An increase in irrelevant traffic translates to a lower conversion rate since that very traffic would likely bounce off your website.

So, ad position vs conversion rates?

Take the two points above and throw other variables into the mix, such as the number of ads above the fold for a given query, ad extensions, localisation, personalisation, plus many more which influence the success of your Google Ads – you paint a very complicated picture regarding ad position vs. conversion rate.

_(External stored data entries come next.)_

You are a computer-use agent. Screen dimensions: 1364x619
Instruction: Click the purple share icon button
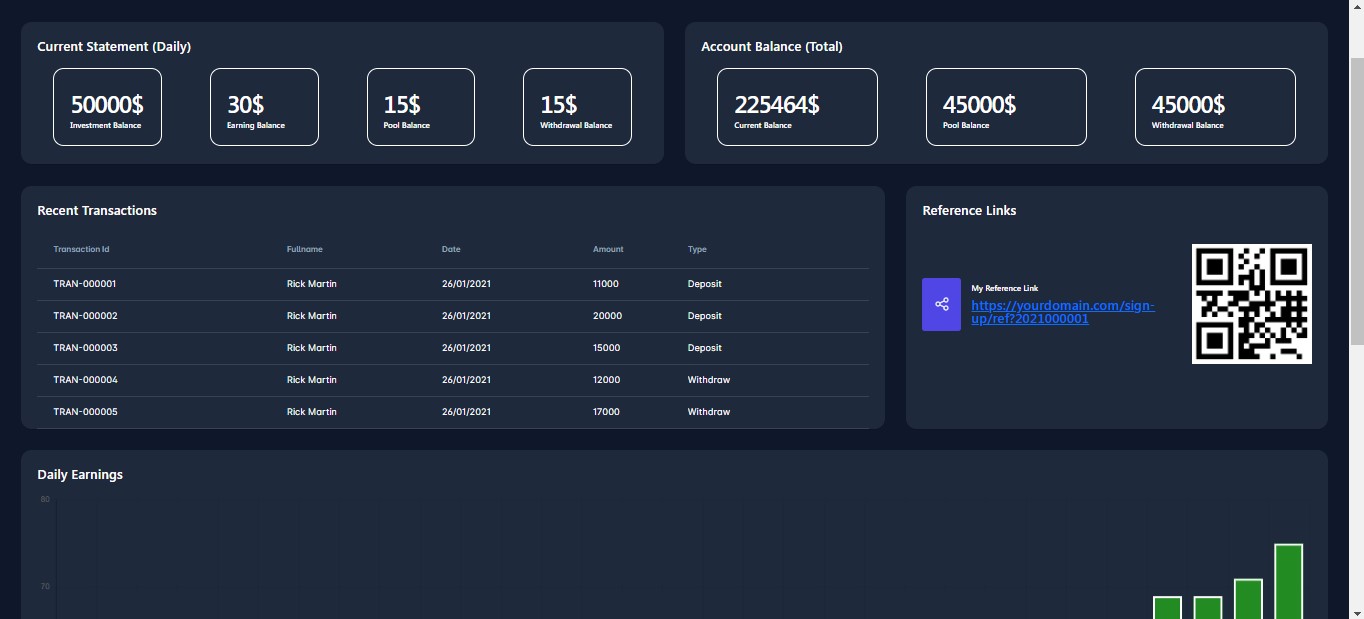(941, 304)
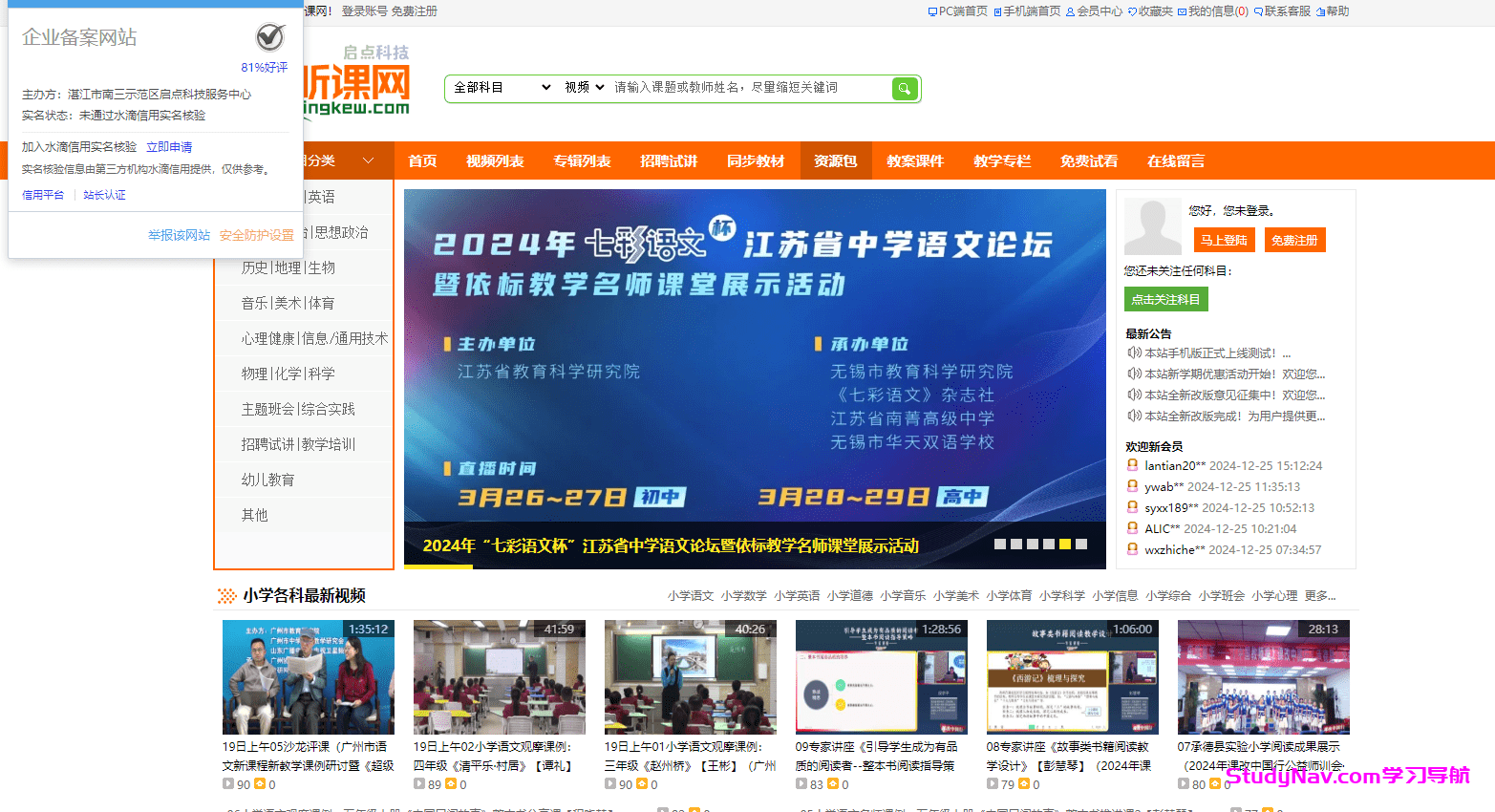Open the 全部科目 subject dropdown

(x=500, y=88)
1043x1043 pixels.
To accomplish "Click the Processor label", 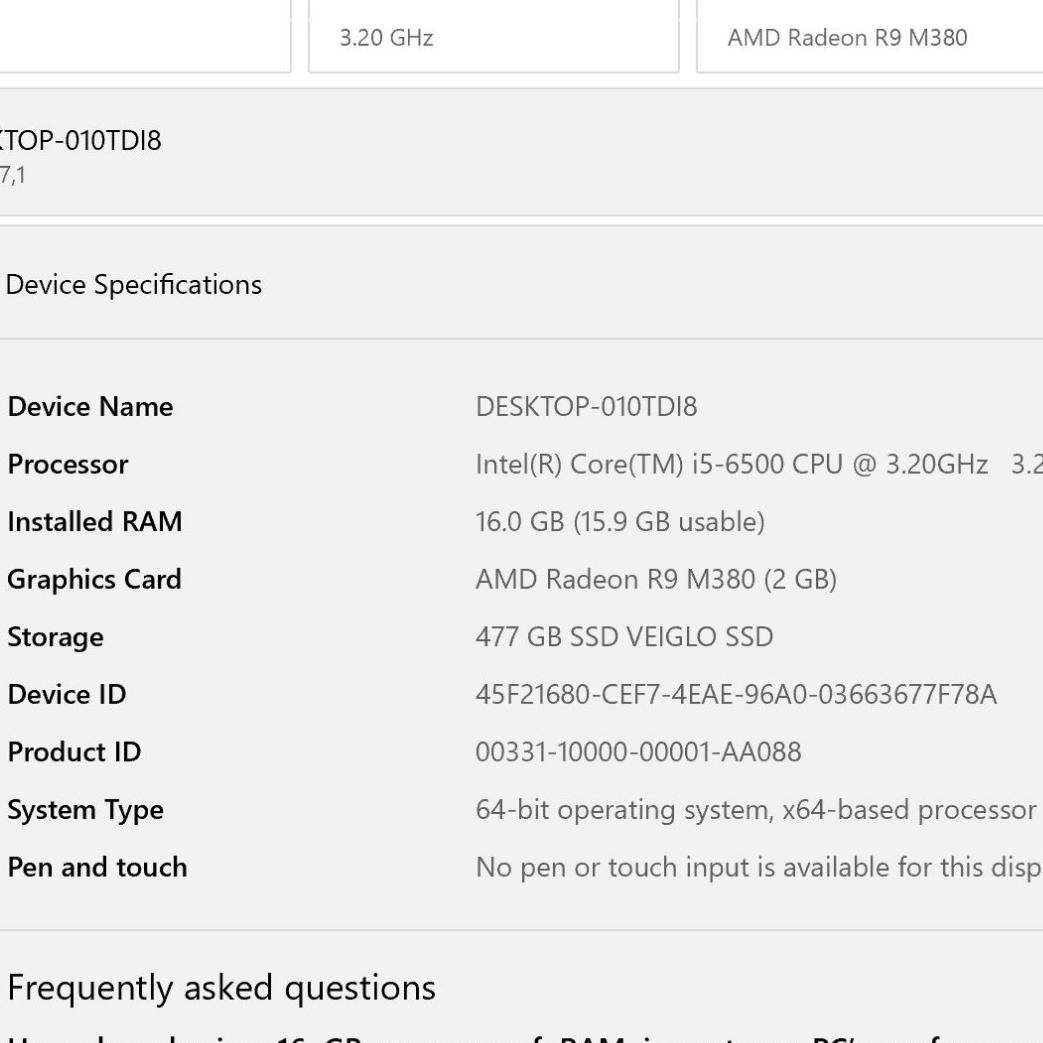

Even Google’s own experts argue over this.

To get a reasonably accurate (general) representation of ad position vs conversion rate, you would need to work with an enormous data set, spanning over thousands of PPC accounts in all industries.

Which ad position makes the highest profit?

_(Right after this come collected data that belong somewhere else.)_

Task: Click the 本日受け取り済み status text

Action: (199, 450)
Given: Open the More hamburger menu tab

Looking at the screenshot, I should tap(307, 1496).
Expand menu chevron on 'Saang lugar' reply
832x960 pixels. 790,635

Having broken down the relationships between ad position and key variables above:

No. of conversions ∝ Ad position (a higher position means more traffic and therefore more conversion volume)

Value per conversion = Revenue generated

Advertising cost per conversion ∝ Ad position (a higher ad position incurs higher advertising cost per conversion)

Internal cost per conversion = A constant value

We can demonstrate that there is a fine line between driving a high number of sales and getting the cheapest possible clicks to achieve high profitability. One side of this proportionality helps to increase profitability, whilst the other decreases it.

In layman’s term, as we increase our bids, we improve our ad position and therefore increase our volume of conversions but at the expense of profitability (in most cases).

By plotting this relationship, we can determine which ad position would generate the highest level of profitability per conversion for various cases.

The example above clearly shows you that placing an ad in a top position would cause you to spend more money on advertising than what you would get back in revenue, making an overall loss. The ad position ‘sweet spot’ here, would be in the region of 2.5 – 5.0. An area where click volumes and cost-per-clicks are set so you’d make a genuine return.

This profit graph greatly shifts for different niches, websites and keywords. An extremely high-performing example leads us to the following relationship.

A website’s conversion rate is highly important in determining what the best possible ad position would be. For example, a poor converting website greatly shifts the outcome of profitability. The following example case is identical to the above, except the conversion rate of the website has been drastically reduced.

The fundamental issue here, with achieving profitability at “below the fold” ad positions, is that you will be unable to generate satisfactory volumes of profitable sales.

It’s also possible to never achieve profit. An effective website is at the forefront of successful search advertising.

Impression share over ad position

A quick note: Google have announced they will be sun-setting the average position metric in Feb 2019 (actual date for metric removal not yet known). This means that ad position analysis will be replaced with a more accurate and analytical method for gauging ad prominence, known as impression share analysis. I’m sure you will have already seen metrics such as “Top impression share” and “Absolute top impression share” floating around in your account – these are powerful metrics for analysing the performance of your advertising and visibility relative to your competition.

Future articles of this kind will compare performance metrics such as conversion rate, CPC and CTR against impression share rather than ad position.

Conclusion

If you are fixated on achieving a certain ad position, then you are most likely disregarding the profitability of your advertising. I would urge you to consider the performance of your advertising activity based on data. This will help you to determine how you should manage your search campaigns.

Your keywords or similarly themed keywords need to be closely analysed in terms of conversion rate, value per conversion and associated internal costs to determine how much profit is made overall. It’s imperative to secure the most profitable ad position for most, if not all, keywords.